One of the whistleblowers, Leona O'Callaghan, said she was prepared to be escorted out of the offices on Marlborough Street by gardai, unless a meeting is facilitated with the Minister for Education, Richard Bruton in the coming hours.
Ms O'Callaghan told the Limerick Leader that they have waited more than a year to have their issues with UL aired and addressed with the Minister, and are not prepared to wait any longer.
Two whistleblowers from UL's finance department currently remain suspended for 19 months with pay.
Referred to as Persons B and C in the Mazars report, which was commissioned by the Higher Education Authority (HEA) to examine a number of issues in UL, they said: "We want to speak directly with the Minister. We haven't received a fair response to date and all we are seeking is that all the issues be dealt with in a fair, open and transparent manner."
Suspended on June 12, 2015, the women said they continue to be placed under "chronic stress" as a result of the inability of any authority to resolve their case.
"We would be happy to meet with the incoming UL president, Professor Desmond Fitzgerald, and we would hope that he would listen to everything as a whole, in an impartial manner," they said of the former vice-president of UCD, who takes up his 10-year term as UL president in May.
"We're here and we're saying we haven't gone away," added Ms O'Callaghan.
"We have met with senior officials in the department, who have offered us a commitment in writing that a meeting with the Minister will be facilitated within a certain time-frame, but we have heard that before.
"I don't want to be escorted out by gardai, but I'm prepared for that, or to sleep here if I have to. We are holding strong now," she said.
Chairman of the Public Accounts Committee, Sean Fleming, has also confirmed that UL will be among a number of universities set to be questioned on a number of financial and governance issues in the coming months.
While three Dublin institutions will also be examined, he said “Limerick has specifically come up as a big issue”.
Deputy Fleming said that among the financial issues at UL which may be examined will be the high severance packages to a number of staff members, which were not sanctioned with the Department of Education and Skills.
A report by the office Comptroller and Auditor General last year highlighted that UL did not comply with good practice in offering two employees severance packages amounting to over €450,000 between them, following a review of high-value discretionary severance payments.
Following this, the Department of Education confirmed to the Limerick Leader that UL did not seek prior written approval in relation to an additional €150,000 severance payment to a staff member.
A spokesperson for the department said that it was only informed of this severance package, made in 2014, subsequent to it being paid.
The claims by all three women who say they were put under undue pressure by their superiors regarding expenses and other financial matters in UL – first aired in the Limerick Leader in September 2015 – gave rise to the HEA commissioning a report into processes and procedures, which found a number of shortcomings.

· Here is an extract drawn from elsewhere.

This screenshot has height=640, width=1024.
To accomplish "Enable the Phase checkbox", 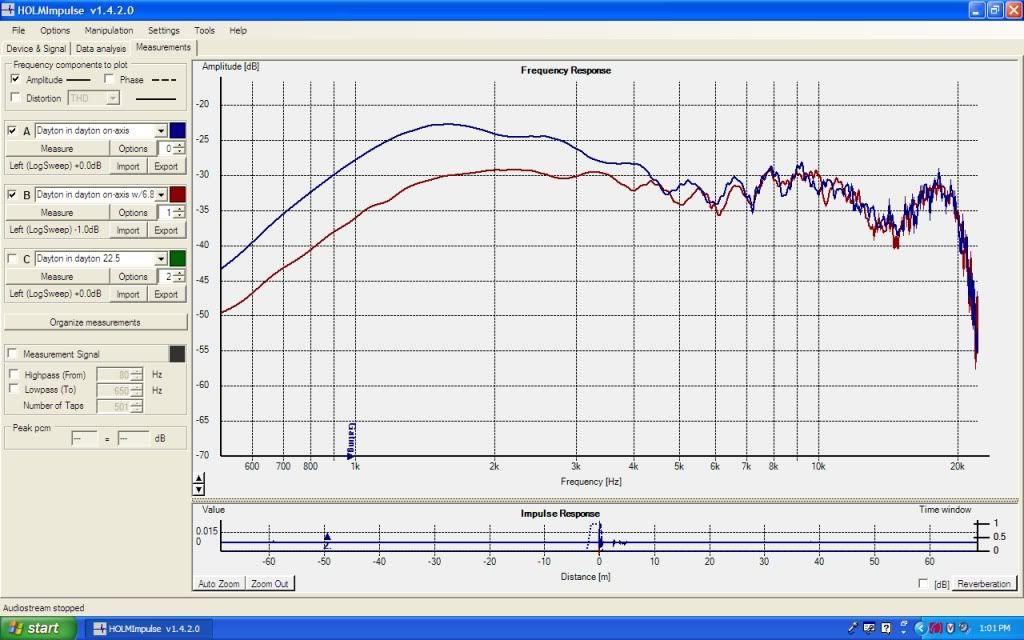I will click(x=109, y=79).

Ms O’Callaghan, who has left that department, originally brought her concerns regarding expense claims she was asked to process to the Public Accounts Committee in 2012.
She signed a compromise agreement with UL in June 2012 after being out on sick leave, while the two suspended employees were presented with severance agreements by Arthur Cox solicitors, on behalf of UL, offering them nearly €60,000 each if they signed a confidentiality clause.
Both of those contracts have been seen and printed by the Limerick Leader.
UL continues to maintain that both suspended employees have been subject to a number of disciplinary hearings, including making a ‘malicious’ complaint against a colleague, which the whistleblowers strongly reject.
The HEA, which has dealt with the case for more than a year, particularly under its former chief executive Tom Boland, said it has exhausted all its efforts on this case, and has passed the matter to the Department for resolution.
A support group for other 'distressed' former staff of UL was later established by Dr Niall Cahill, who was director of medical services on the campus for 15 years, and Jeremy Callaghan, a former director of student affairs at the university.
Both parties weren't in a position to be in Dublin today for the sit-in, though the group still meets regularly as there appears to be no resolution in sight regarding the employment status of the two suspended women.
In May last, UL terminated its legal proceedings for defamation against the Limerick Leader newspaper and its now former editor, Alan English, arising from that initial front-page story regarding the claims of two whistleblowers in the finance department.